Präsentation der Forderungen vor der Engeren Fakultät
Der nächste Schritt war dann die Übergabe der Forderungen und der Unterschriftenliste an das Dekanat im Rahmen der Sitzung des Fachbereichsrates der Medizinsichen Fakultät am 16.12.2009. Mitglieder der Fachschaft (welche in den Fakultätsratsitzungen antragsberechtigt sind) stellten mit der Unterstützung zahlreicher anwesender „Kritischer“ und anderer Medizinstudierender die Forderungen des Briefes sehr pointiert vor und übergaben den Mitgliedern des Fakultätsrats die gesammelten Unterschriften, woraufhin sich eine lebhafte Diskussion unter den anwesenden Professoren und auch Studierenden entwickelte.
Am Ende der Diskussion stand der Beschluss des Fakultätsrats, eine so genannte „Task Force“ gründen zu wollen, die sich im neuen Jahr an die Umsetzung unserer Forderungen für eine bessere Lehre an der Medizinischen Fakultät machen soll.
Für uns Kritische Medizinstudierende stellt sich dabei v.a. die Frage, wie diese Task Force tatsächlich besetzt sein wird, d.h. ob sie von den verantwortlichen Entscheidungsträgern an der Fakultät mitgetragen wird und somit auch die Befugnis erhält, tatsächlich Änderungen durchzusetzen.
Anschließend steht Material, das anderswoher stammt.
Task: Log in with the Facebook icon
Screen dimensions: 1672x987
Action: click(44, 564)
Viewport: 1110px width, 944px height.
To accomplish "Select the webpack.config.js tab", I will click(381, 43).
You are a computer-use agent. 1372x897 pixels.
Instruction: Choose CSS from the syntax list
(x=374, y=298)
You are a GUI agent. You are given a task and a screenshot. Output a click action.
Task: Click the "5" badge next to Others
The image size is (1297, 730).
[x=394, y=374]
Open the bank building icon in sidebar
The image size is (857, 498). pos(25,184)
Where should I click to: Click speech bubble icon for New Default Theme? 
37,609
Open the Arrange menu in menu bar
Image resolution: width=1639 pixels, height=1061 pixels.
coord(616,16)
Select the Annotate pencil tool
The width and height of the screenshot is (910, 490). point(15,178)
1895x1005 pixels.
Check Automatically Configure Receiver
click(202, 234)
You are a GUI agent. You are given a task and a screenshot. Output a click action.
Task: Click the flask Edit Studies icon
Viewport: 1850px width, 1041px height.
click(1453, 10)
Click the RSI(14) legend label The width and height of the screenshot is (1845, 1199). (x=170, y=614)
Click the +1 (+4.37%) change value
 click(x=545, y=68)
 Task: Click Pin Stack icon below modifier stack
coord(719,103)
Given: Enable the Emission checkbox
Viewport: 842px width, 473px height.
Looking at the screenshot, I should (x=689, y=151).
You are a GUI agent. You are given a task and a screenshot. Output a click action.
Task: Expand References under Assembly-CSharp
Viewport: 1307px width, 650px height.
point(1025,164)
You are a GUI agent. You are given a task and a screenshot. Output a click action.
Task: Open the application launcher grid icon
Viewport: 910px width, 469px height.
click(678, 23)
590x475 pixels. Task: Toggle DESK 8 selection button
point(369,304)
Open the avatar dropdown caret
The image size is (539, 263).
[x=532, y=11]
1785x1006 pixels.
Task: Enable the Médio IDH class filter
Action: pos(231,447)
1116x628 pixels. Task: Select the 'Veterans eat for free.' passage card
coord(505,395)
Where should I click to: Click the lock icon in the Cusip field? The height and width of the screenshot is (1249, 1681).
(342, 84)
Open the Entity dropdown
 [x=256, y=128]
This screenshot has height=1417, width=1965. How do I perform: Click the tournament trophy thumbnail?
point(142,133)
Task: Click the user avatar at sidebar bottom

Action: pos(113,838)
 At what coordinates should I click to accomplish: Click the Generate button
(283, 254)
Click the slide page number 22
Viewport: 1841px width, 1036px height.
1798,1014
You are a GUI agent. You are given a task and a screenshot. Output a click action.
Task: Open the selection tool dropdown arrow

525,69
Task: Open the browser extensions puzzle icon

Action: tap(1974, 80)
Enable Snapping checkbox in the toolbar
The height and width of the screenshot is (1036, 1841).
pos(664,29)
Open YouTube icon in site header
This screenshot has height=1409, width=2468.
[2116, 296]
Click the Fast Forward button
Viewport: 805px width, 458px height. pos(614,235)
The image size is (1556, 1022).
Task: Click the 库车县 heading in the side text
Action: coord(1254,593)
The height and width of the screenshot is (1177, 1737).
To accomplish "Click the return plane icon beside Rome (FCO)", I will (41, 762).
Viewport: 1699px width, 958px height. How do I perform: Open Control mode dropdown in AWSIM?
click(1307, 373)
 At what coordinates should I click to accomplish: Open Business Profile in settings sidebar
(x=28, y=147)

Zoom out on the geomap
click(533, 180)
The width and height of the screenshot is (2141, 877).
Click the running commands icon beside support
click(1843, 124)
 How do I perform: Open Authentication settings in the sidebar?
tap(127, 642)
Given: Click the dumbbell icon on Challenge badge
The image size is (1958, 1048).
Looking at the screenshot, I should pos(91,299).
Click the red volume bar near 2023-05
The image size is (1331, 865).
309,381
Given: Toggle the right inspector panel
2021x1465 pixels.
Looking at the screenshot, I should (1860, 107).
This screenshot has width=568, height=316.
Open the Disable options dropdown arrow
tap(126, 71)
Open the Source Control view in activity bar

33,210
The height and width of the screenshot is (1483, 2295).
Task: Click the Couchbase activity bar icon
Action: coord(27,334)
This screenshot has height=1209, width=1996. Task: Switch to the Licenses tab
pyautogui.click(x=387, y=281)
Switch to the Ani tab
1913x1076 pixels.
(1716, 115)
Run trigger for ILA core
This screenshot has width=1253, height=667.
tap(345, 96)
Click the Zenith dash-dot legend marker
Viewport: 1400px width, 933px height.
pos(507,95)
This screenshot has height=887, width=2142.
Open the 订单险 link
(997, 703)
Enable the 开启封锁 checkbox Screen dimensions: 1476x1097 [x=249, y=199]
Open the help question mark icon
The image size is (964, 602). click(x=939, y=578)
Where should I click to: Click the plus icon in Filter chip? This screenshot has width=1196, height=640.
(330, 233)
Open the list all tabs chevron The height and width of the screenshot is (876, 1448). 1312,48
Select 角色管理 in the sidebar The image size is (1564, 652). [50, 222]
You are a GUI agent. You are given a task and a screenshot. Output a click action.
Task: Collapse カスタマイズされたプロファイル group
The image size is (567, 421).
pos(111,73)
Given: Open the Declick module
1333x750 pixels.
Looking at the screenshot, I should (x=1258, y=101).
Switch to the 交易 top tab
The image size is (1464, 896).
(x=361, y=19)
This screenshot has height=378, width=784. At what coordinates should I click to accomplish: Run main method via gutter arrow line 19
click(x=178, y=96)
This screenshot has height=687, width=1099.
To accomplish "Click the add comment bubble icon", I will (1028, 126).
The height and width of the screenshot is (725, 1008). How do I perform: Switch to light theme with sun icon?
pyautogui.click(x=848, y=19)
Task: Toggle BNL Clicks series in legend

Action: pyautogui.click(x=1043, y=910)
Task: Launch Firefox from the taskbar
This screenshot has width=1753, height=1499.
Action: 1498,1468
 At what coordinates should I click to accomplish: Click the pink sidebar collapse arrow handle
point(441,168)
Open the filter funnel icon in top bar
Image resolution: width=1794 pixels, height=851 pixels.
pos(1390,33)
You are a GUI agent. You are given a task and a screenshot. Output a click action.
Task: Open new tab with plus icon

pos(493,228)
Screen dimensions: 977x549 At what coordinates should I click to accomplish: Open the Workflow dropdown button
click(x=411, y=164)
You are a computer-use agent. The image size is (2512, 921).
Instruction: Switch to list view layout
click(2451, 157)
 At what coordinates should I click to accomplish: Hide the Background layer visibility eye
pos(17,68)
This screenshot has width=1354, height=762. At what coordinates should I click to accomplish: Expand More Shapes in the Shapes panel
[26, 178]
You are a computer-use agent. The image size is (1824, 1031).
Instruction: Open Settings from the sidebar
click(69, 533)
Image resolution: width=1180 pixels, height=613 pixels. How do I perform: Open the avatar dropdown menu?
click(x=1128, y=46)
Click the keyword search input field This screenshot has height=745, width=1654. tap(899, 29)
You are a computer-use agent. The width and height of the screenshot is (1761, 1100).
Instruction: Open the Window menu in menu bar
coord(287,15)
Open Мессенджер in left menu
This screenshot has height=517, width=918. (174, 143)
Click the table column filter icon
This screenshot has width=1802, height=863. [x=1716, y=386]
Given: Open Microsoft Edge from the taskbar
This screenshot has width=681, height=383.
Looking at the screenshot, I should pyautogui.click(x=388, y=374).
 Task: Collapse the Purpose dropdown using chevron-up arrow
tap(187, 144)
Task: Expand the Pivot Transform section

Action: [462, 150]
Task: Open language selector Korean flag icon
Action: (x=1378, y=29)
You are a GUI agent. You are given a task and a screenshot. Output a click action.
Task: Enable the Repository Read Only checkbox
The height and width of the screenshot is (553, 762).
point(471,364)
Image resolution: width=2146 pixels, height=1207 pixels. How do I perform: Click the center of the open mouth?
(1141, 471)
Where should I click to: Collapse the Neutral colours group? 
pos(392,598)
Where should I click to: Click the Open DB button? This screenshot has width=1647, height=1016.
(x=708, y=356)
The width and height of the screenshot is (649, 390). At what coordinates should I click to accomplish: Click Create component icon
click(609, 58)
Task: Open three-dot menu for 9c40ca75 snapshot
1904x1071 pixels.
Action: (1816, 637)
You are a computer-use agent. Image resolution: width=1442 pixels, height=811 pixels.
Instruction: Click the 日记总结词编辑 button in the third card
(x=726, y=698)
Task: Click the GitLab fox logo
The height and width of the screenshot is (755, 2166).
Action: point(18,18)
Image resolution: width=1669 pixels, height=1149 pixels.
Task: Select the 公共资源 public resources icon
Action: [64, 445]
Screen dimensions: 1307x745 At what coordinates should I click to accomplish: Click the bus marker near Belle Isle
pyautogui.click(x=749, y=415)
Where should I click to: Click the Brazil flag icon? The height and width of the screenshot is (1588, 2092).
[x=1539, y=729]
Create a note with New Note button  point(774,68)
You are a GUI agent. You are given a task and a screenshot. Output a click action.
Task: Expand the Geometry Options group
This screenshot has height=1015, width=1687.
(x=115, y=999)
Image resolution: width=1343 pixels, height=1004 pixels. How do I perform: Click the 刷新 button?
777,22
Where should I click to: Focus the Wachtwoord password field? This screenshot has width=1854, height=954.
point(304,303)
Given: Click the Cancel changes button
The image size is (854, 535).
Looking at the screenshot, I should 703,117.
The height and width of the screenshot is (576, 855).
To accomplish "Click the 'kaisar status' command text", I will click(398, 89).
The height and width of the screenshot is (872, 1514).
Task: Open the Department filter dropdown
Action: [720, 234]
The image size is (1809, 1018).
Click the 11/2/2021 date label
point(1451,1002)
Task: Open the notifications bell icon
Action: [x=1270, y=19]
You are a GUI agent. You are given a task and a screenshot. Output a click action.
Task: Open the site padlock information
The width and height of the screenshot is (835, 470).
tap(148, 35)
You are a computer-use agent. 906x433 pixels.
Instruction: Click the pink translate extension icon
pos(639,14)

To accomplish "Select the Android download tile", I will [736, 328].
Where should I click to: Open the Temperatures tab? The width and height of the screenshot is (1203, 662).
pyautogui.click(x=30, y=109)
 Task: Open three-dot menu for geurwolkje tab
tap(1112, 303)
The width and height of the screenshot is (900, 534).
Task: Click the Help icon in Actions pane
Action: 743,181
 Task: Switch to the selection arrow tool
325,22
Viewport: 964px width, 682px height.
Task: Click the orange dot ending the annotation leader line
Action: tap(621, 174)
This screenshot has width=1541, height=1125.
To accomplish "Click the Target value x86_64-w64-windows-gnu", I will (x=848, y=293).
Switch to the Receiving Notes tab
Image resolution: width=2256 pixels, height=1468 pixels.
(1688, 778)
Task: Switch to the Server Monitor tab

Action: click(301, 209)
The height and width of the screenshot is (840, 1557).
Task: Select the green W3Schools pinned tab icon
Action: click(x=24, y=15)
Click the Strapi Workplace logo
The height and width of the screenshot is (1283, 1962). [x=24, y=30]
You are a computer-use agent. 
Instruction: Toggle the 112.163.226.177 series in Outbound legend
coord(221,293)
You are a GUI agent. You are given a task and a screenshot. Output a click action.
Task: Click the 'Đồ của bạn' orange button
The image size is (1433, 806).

Hierfür erscheint es uns unerlässlich, dass auch studentische Vertreter von Fachschaft und den Kritischen Medizinstudierenden in dieser „Task Force“ sitzen, um den Prozess zu begleiten und dafür zu sorgen, dass diese Mühle schneller mahlt, als es die vielen schon bestehenden Kommissionen, Gremien etc. oftmals tun.
Alle weiteren Entwicklungen und Ergebnisse des Prozesses erwarten uns dann im Jahr 2010, wir werden an dieser Stelle darüber berichten!